Utility of exercise electrocardiography testing for the diagnosis of coronary artery disease in a remote Australian setting

Patricia N Hurune, Justine M O’Shea, Graeme P Maguire and Saliya S Hewagama
Med J Aust 2013; 199 (3): 201-204. || doi: 10.5694/mja13.10364
Published online: 5 August 2013


Objective: To determine the utility of exercise electrocardiography testing (EET) in evaluating suspected coronary artery disease in a remote Australian setting where a significant proportion of patients are Indigenous Australians.

Design: Retrospective cohort study with grouping based on EET results.

Patients and setting: 268 patients with suspected coronary artery disease who underwent EET at Alice Springs Hospital — a specialist teaching hospital in Central Australia with no resident specialist cardiology service — in the period 1 June 2009 to 31 May 2010.

Main outcome measures: Diagnosis of coronary artery disease, based on coronary angiography and/or admission with acute coronary syndrome, in the 24 months after EET.

Results: Indigenous patients were younger, more likely to be women and were twice as likely as non-Indigenous patients to have a chronic disease. Indigenous patients and those with a chronic disease had a higher proportion of inconclusive results. Completed EET had a positive predictive value of 48.1% (95% CI, 28.7%–68.1%) and a negative predictive value of 96.5% (95% CI, 93.2%–98.5%). Similar results were seen among Indigenous and non-Indigenous patients.
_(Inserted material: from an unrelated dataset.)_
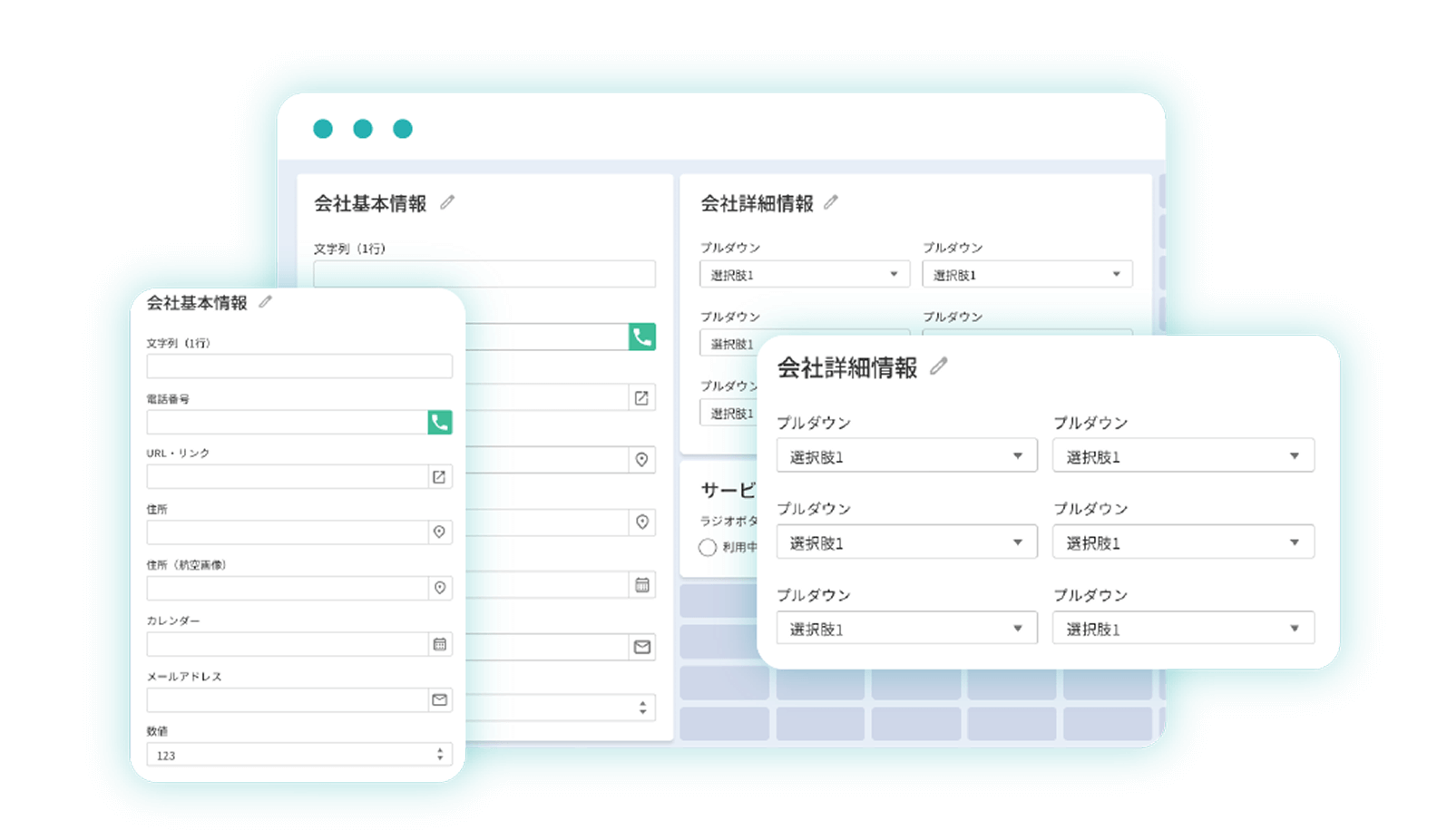Open calendar icon in カレンダー field
The height and width of the screenshot is (840, 1447).
pyautogui.click(x=439, y=644)
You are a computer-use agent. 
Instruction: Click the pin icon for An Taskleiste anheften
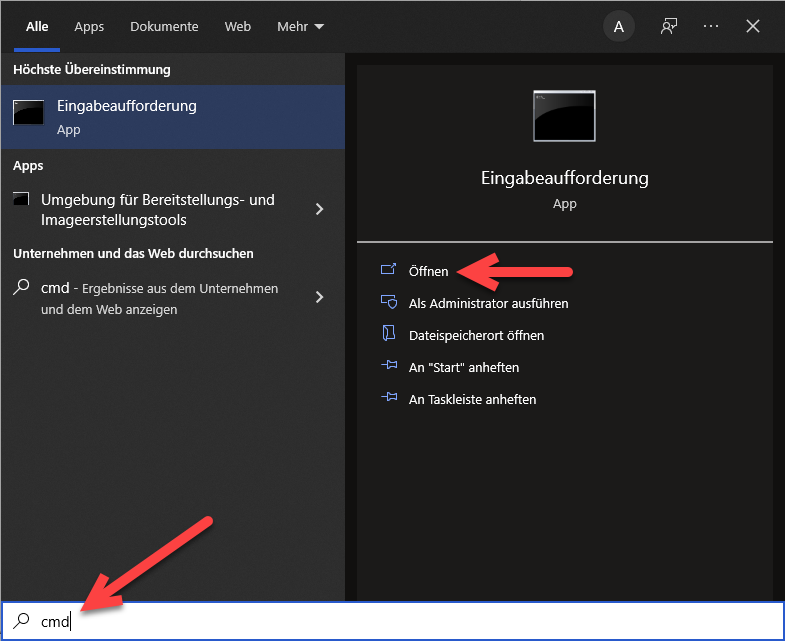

Conclusions: In regional and remote Australian settings, EET remains an important tool for the diagnosis of coronary artery disease. It is useful, and is reassuring to patients and clinicians if the result is negative, particularly in a remote Indigenous Australian population with a significant burden of cardiovascular risk.
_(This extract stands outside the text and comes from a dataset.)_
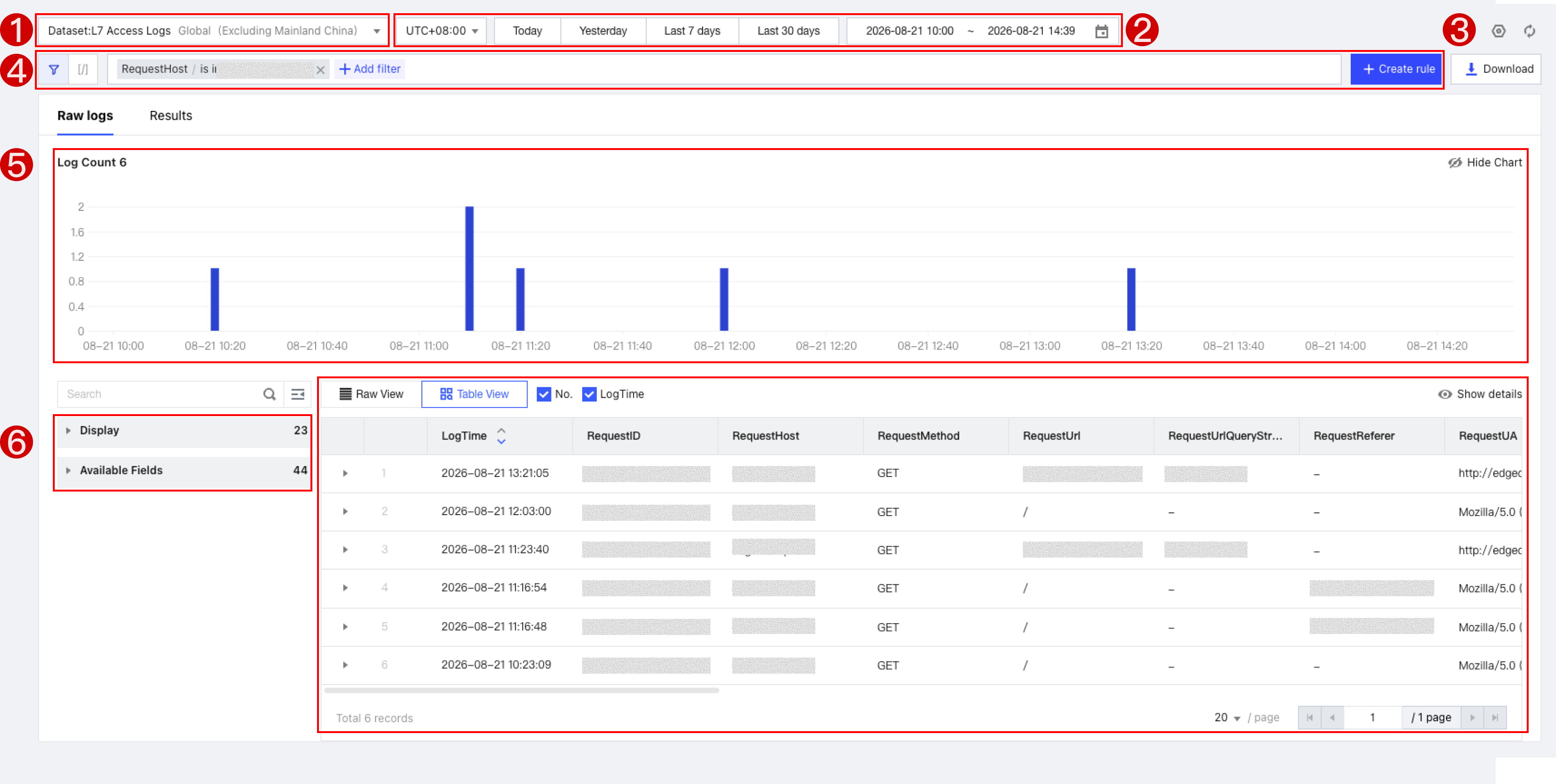Hide the log count chart

[1485, 162]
Coronary artery disease (CAD) remains the leading cause of death in Australia, both in the general population and also among Aboriginal and Torres Strait Islander peoples (referred to henceforth as Indigenous Australians).1 Indigenous Australians are three times as likely to suffer a major coronary event than are non-Indigenous Australians,2 and cardiovascular disease remains the leading cause of Indigenous mortality and the main contributor to the mortality gap between Indigenous and non-Indigenous Australians.3 Furthermore, the burden and severity of other diseases that predispose to CAD are higher among Indigenous Australians.4

Patients with an acute coronary syndrome (ACS), as defined by electrocardiography results and biochemical markers, proceed to coronary angiography, which is considered the gold standard diagnostic tool for CAD; however, its use is limited due to its invasive nature, cost and accessibility.5 In the absence of a definite ACS, less invasive, and often more accessible, exercise stress testing is used. Stress testing determines the significance of a patient’s symptoms by indicating whether functional myocardial ischaemia occurs and therefore whether further investigations, including coronary angiography, are needed.
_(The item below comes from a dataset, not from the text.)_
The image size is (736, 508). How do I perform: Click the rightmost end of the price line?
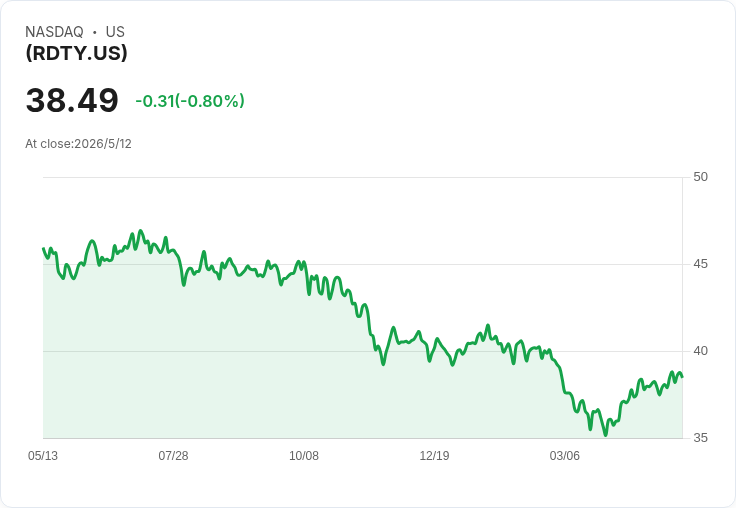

Alice Springs Hospital (ASH), in the Northern Territory, services a dispersed population of 45 000 people spread over 1 million square kilometres, of whom 44% are Indigenous Australians.6 ASH is about 1500 kilometres from the nearest angiography facilities and relies on exercise electrocardiography testing (EET) to prioritise patients for further investigation of possible CAD. Patients with a “positive” test are typically referred for coronary angiography, and patients with a “negative” test are usually reassured and assumed to be at low risk of significant CAD.7 Inconclusive test results typically lead to referral for stress echocardiography — the timing of which is reliant on the frequency of visiting cardiologists. Consequently, the results of EET are heavily relied upon to inform a diagnosis and management plan. In non-Indigenous populations, the usefulness of EET has been reflected in its reported high negative predictive value of 99%.8-11 We chose to retrospectively audit the performance of EET in our local population, as its diagnostic utility in a setting with a significant proportion of Indigenous Australians has not been studied. In addition, we assessed the significance of inconclusive EET results with regard to subsequent clinical outcomes, as patients with inconclusive results may be at increased risk of CAD-related events while waiting for further diagnostic testing.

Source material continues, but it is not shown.